- _Text shown_:
The lesson should be divided into four (4) segements, a review of the previous exercise (Exercise 16), the lecture material for this lesson, and then introuduce the two (2) exercises - Exercises Part A and B. The review of the previous exercise (Exercise 16) has three (3) slides, and will take ~8 minutes to explain. The lecture material contains sixty (60) slides, and takes ~90 minutes to explain. For classes with a geophysics focus, you may want to spend two (2) class periods covering this. Otherwise, you may want to cut this down to twenty (20) or so slides to cover this all in one class period. Or, you may choose to skip this altogether.

The introduction to Exercise Part A contains four (4) slides, and will take ~5 minutes to explain. The introduction to Exercise Part B contains two (2) slides, and takes ~7 minutes to explain. The class materical will take ~110 minutes to cover.

In Part A of the exercise, students will consider how the top of an anticline would appear on a seismic line prior to performing a seismic migration processing step. The process is essentially the same as what is illustrated for a dipping sea floor in the lecture. Thus, the exercise instructions are easy to follow, especially after you show how to handle shot 1 and shot 2 in the introduction. It should not take more than ~10 minutes for students to complete the exercise.

- _Material provided_:

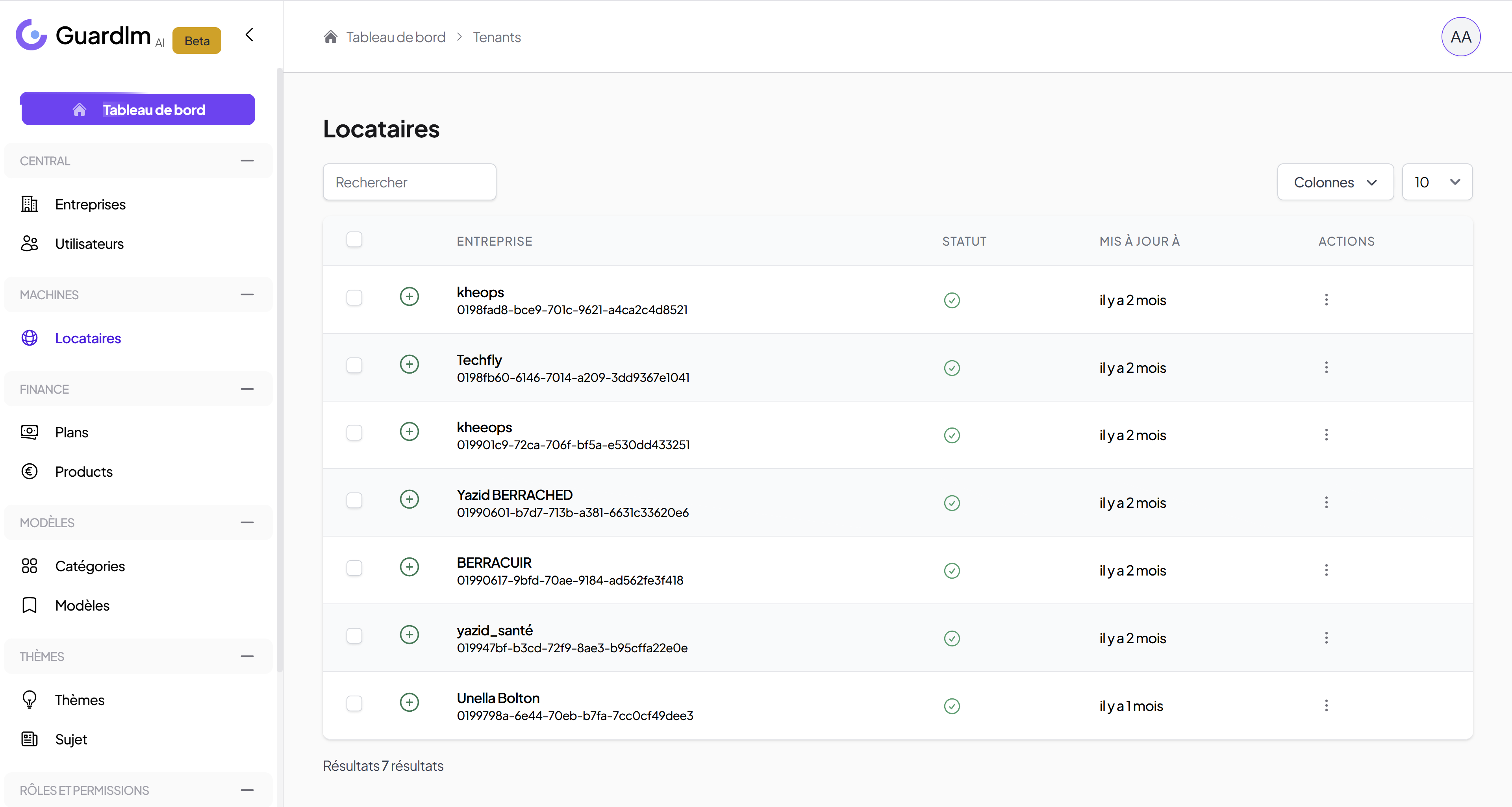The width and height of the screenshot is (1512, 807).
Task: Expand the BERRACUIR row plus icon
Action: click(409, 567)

* * *

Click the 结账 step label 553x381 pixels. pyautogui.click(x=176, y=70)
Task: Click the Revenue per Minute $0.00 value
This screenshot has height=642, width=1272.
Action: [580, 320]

- _Work instructions_:
**a.** Rewrite the lesson plan's paragraph that begins "The introduction to Exercise Part A" as a bulleted list, keeping its main facts.
**b.** Using the lesson plan, explain in one to three sentences why the Part A exercise instructions are easy to follow.
**c.** Carry the lesson plan forward from its last sentence with the next part.
The material is separate from the lesson plan.

- _Expected responses_:
**a.**
- Introduction to Exercise Part A: four slides, about 5 minutes
- Introduction to Exercise Part B: two slides, about 7 minutes
- All class material: about 110 minutes

**b.** The process in Part A is essentially the same as the one illustrated for a dipping sea floor in the lecture. The instructions become even easier once the instructor shows how to handle shot 1 and shot 2 in the introduction.

**c.**
In Part B of the exercise, students will evaluate processing results and select which of six (6) processing streams they would choose for interpretation. This is a “beauty pageant” that is quite subjective. There are three (3) criteria to use, which are given in the introduction. This exercise could be quite hard for the students. Tell them to use a process of elimination. The students should work on it for NO MORE THAN 15 MINUTES. They should be able to eliminate a few of the six (6) choices. It is OK if they cannot get it down to a single choice. The solution will go over the process of elimination that I used to come up with my choice for the best. Students should work no more than ~15 minutes on this exercise.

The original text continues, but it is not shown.